Australia’s House of Representatives has passed a bill to ban under-16s from social media platforms, and it will now move on to the Senate for a final vote later this week.
This groundbreaking law would make TikTok, Facebook, Instagram and other social media platforms liable to the tune of up to US$33 million if they don’t prevent young kids from having accounts.
The Australian Senate is expected to vote on the bill tomorrow, and if it passes, platforms will have a year to work out how to implement age restrictions before penalties start being enforced.
Critics of the legislation say it would isolate kids; take away what’s positive about social media; and remove incentives for platforms to be safer for the underage users who will inevitably find their way onto them.
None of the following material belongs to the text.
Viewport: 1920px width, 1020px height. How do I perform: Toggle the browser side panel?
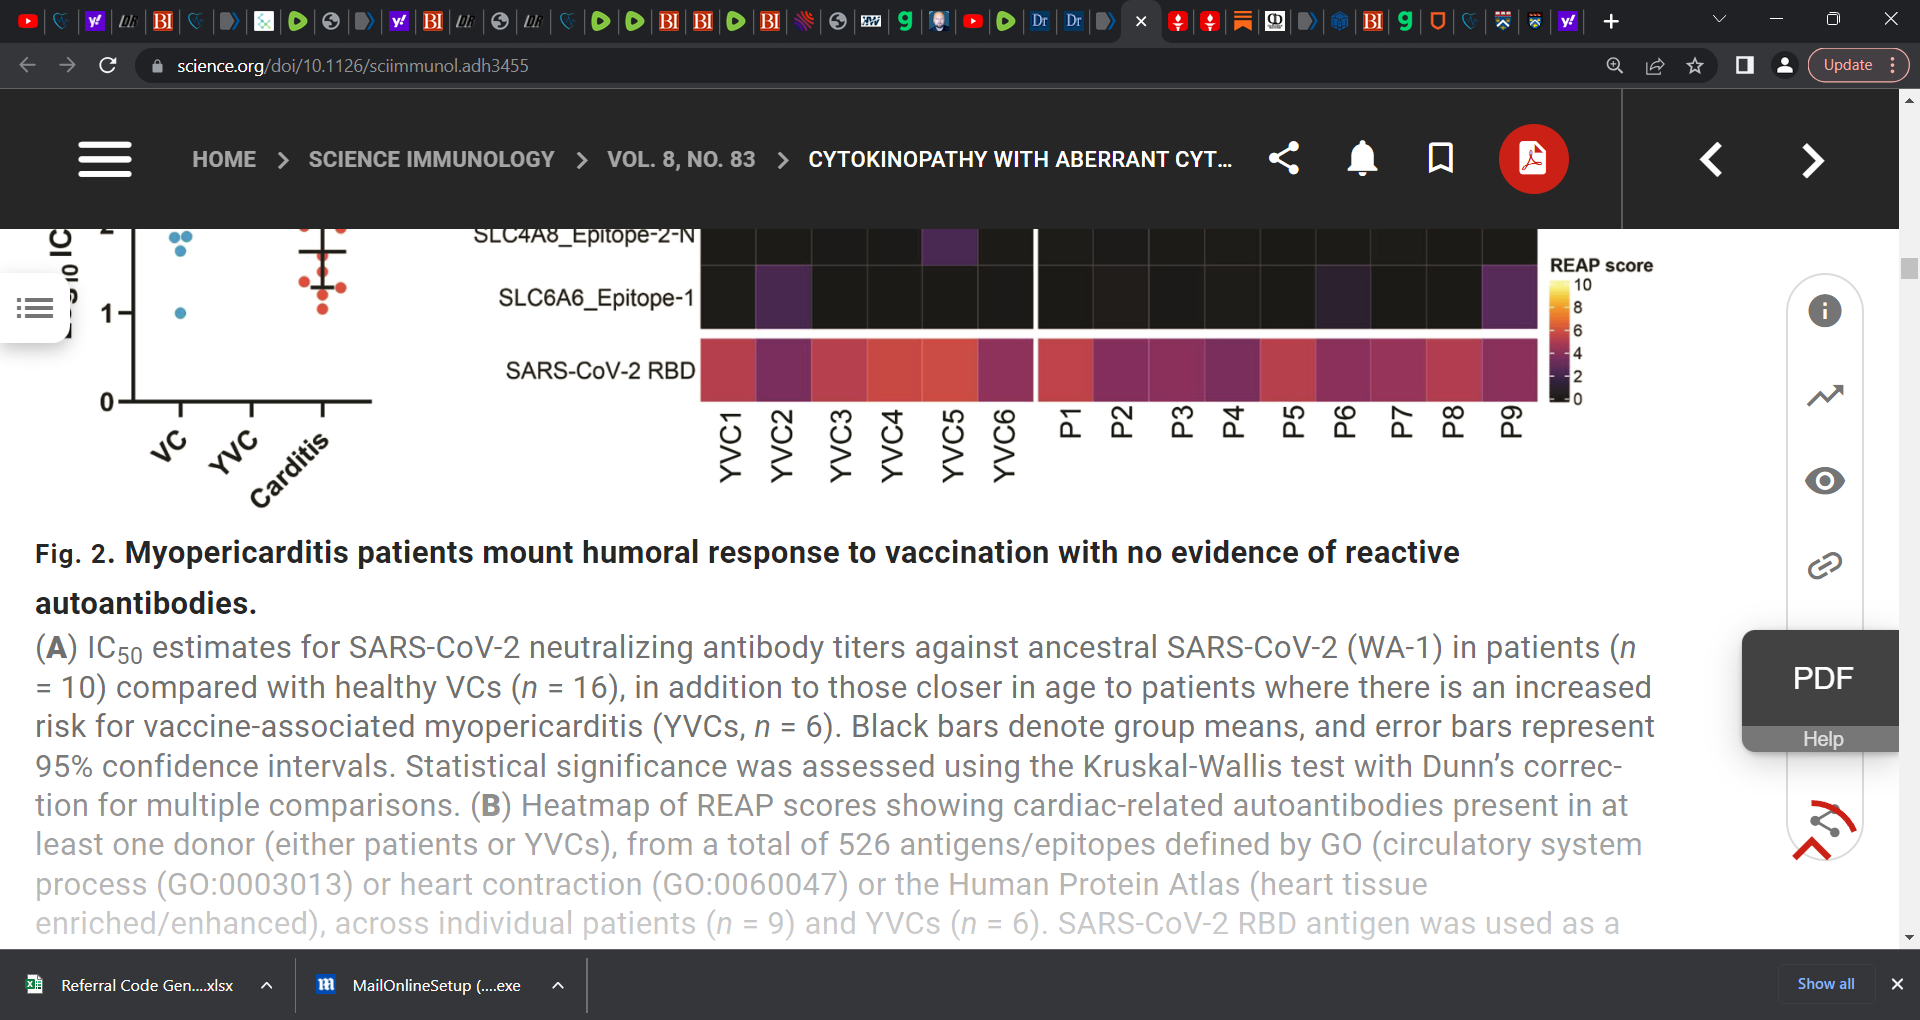[x=1745, y=65]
The Australian Human Rights Commission released a statement last week balancing the pros (protecting kids from harm) and cons (restricting kids from accessing information) of the bill. Its conclusion is that a blanket ban isn’t the right solution, and that placing a legal duty of care on social media companies, requiring them to take reasonable steps to make their platforms safer for kids, would be a better approach.
That’s basically the goal of the KOSA and COPPA 2.0 bills that are currently making their way through the US government. COPPA 2.0 extends the age of non-consenting users (whose personal info companies can collect) from 13 to 16, while KOSA establishes a duty of care that forces platforms to give kids the strongest privacy settings by default.
If Australia’s bill passes, it could pave the way for similar blanket legislation around the world. France is already considering a similar move, and its government commissioned a report that was released in April arguing kids shouldn’t be allowed on social media until they turn 18.